▸ Short problem: Transcribe the stretch of the reader comments from "Not having any" through "vulcanalex (Tennessee)", keeping every word and mark as it appears.

▸ Source passage:
/---
Concerned (San Antonio, Tx)
Blinken and his ilk are primary reasons that President Trump inherited a foreign policy in such disarray. Their “approved” policies, processes, and people led us into a situation in which we intervened in every dispute without regard to whether US vital national interests were actually involved. The invasion of Iraq and the decades long war are prime examples of this folly. Their focus on such esoteric concepts such as human rights and democracy let us into many quagmires ( like Afghanistan) but not out of any. Their advice should be summarily dismissed.
Blackmamba (Il)
Not having any government experience nor talents is precisely the point of Donald Trump's presidency. Ignorance and in credibility make facts and reason meaningless. The Trump team is an accurate reflection of the man at the top. Jared Kushner and Ivanka Trump are Senior White House Advisers whose immense experience and talents Americans get for free. Coupled with the sage Stephen Miller and the domestic and foreign policy legends Kellyanne Conway and Melania Trump what could go wrong? And that is just the inside the White House people and policy and process team. Standing on the outside are the two business bulwark legendary safari prince leaders Donald Trump, Jr. and Eric Trump plus Sheldon Adelson. In what nation, on what planet, in what solar system, galaxy and universe could you find a more experienced and talented team among the first 100 million people pool?
vulcanalex (Tennessee)
@Blackmamba If you are not happy with the results of traditional type of thinking and people you do something very different. That is why Trump was elected, and to some it is working. Perhaps not perfectly but better than in the past.
DavidF (Melbourne Australia)
\---
▸ Stored data:
/---
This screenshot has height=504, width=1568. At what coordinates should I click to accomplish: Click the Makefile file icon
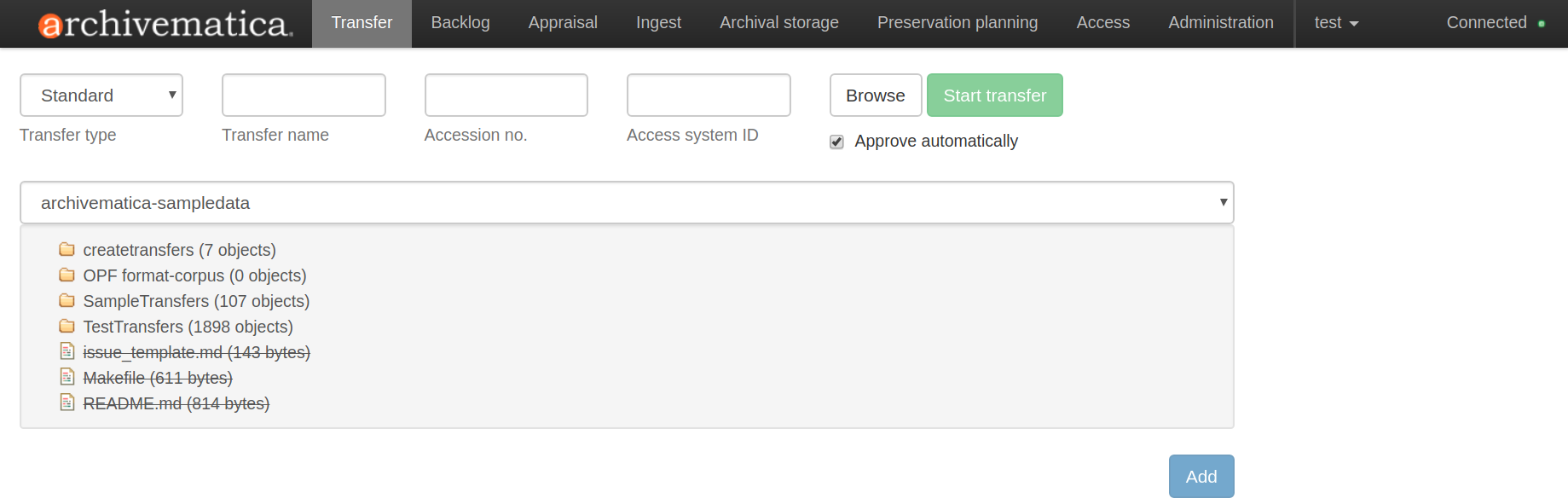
\---
/---
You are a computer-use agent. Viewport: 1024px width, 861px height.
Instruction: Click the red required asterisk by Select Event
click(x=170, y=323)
\---
/---
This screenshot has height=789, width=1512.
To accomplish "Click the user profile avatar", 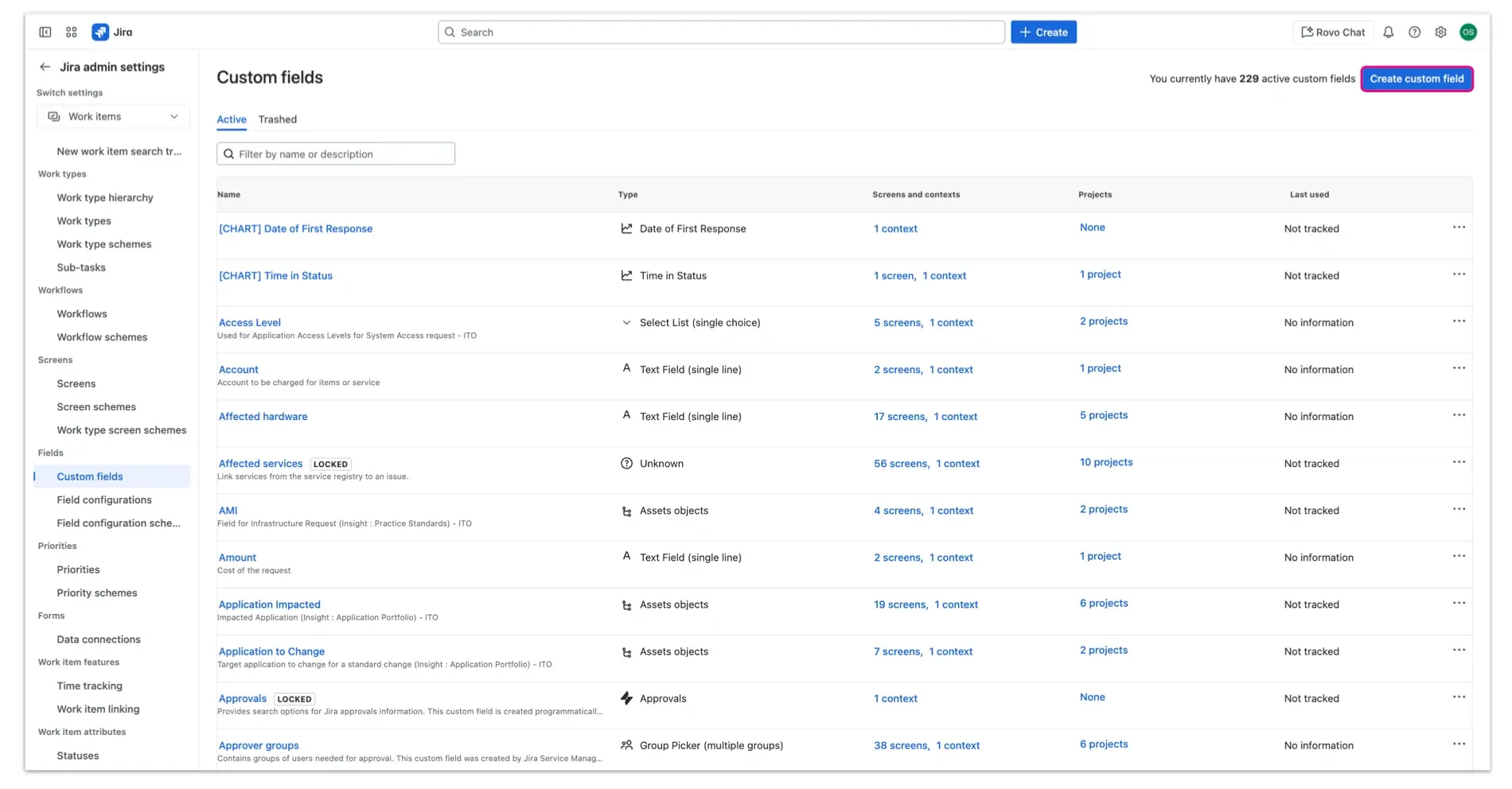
\---
▸ Result for this task:
Not having any government experience nor talents is precisely the point of Donald Trump's presidency. Ignorance and in credibility make facts and reason meaningless. The Trump team is an accurate reflection of the man at the top. Jared Kushner and Ivanka Trump are Senior White House Advisers whose immense experience and talents Americans get for free. Coupled with the sage Stephen Miller and the domestic and foreign policy legends Kellyanne Conway and Melania Trump what could go wrong? And that is just the inside the White House people and policy and process team. Standing on the outside are the two business bulwark legendary safari prince leaders Donald Trump, Jr. and Eric Trump plus Sheldon Adelson. In what nation, on what planet, in what solar system, galaxy and universe could you find a more experienced and talented team among the first 100 million people pool?
vulcanalex (Tennessee)